Corporate structure and control

Avenue is a majority-controlled subsidiary of Fortress Biotech, Inc. Fortress holds a controlling voting interest through Class A Preferred Stock and maintains governance influence via related agreements, management services, and rights to certain equity-related grants and royalties. Shared personnel and director relationships with Fortress affiliates create potential conflicts of interest.

Intellectual property

  • IV tramadol: A broad U.S. patent family and continuations from the Revogenex licenses, with several patents expiring between 2032 and 2037 subject to potential extensions.
  • ATX-04: Includes the Duke “478” family and related provisional filings, with expected expiry around 2031 absent term extensions.
  • Regulatory pathways: The company may pursue the 505(b)(2) pathway for some candidates, with possible exclusivity outcomes (3‑year or 5‑year periods), pediatric exclusivity, and orphan designations where applicable.

Manufacturing and operations

Avenue does not own manufacturing facilities and relies on contract development and manufacturing organizations (CDMOs).

  • IV tramadol is produced by Polpharma with a subcontractor under cGMP. Avenue has minimum purchase commitments, per‑dose fees, royalties, and a milestone payment tied to FDA approval.
  • ATX-04 supply arrangements are being established with a CDMO, and the company intends to qualify backup manufacturers as needed.

Market, reimbursement, and commercialization

Avenue has no approved products and no product revenues to date. Future revenue will depend on regulatory approvals, commercialization strategies, and outcomes of collaborations or licensing arrangements. Approved products would face standard payer coverage, reimbursement, pricing, and formulary challenges and competition from established therapies and generics.

Financial and operating snapshot (as of 12/31/2025)

- Entries shown
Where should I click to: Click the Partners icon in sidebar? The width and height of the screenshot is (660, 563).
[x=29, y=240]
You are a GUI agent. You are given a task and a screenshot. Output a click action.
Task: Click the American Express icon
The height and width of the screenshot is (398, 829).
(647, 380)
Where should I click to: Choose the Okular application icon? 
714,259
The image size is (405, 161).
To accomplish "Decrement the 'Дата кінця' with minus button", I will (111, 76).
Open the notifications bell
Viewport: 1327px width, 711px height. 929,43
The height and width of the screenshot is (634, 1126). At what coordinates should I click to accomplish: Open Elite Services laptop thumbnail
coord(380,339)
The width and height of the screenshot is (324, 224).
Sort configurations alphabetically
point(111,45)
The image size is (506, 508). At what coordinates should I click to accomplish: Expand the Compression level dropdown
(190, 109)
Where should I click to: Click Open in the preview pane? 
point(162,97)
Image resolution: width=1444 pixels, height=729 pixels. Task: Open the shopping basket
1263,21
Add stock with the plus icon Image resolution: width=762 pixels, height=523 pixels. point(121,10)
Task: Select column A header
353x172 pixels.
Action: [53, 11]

- Apply what you read
[a] Answer these questions from the excerpt on Avenue, one per line:
(i) Through what class of stock does Fortress hold its controlling voting interest in Avenue?
(ii) Which company produces IV tramadol?
(iii) Around what year is the ATX-04 patent family expected to expire absent term extensions?
[b] Write the next part of the excerpt on Avenue, starting right after its final heading on the financial and operating snapshot.
The data comes from a different source than the excerpt on Avenue.

- Answers for the exercise
[a]
(i) Class A Preferred Stock
(ii) Polpharma, with a subcontractor under cGMP
(iii) Around 2031

[b]
  • Employees: 1 full‑time employee
  • Cash and cash equivalents: $2.9 million
  • Accumulated deficit: Approximately $105.5 million
  • Revenue: None reported from product sales
  • Going concern: The company reports substantial doubt about its ability to continue as a going concern and is pursuing additional funding or strategic transactions
  • Public market status: Delisted from Nasdaq; trading on the OTC Pink Open Market under the ticker ATXI (per filings in 2025)
  • Financing needs: Ongoing need for additional capital via equity/debt financings, collaborations, asset dispositions, or other strategic transactions

Customers and commercial footprint

Avenue has no marketed products and does not report customers or current revenue from product sales.

Governance and risk posture

The company depends heavily on third‑party relationships (licensing partners, CDMOs, CROs) and on Fortress for governance and potential funding support. The business carries standard biotech risks, including development and regulatory uncertainty and no guaranteed path to profitability or timely approvals.

Summary

Avenue Therapeutics is a Fortress‑controlled specialty pharma company advancing ATX‑04 (clenbuterol) for Pompe disease adjunctive use and IV tramadol for postoperative pain. The company has divested BAER‑101, retains contingent rights to future payments, operates with minimal internal resources, relies on external partners for development and manufacturing, and requires additional funding to execute its development plans.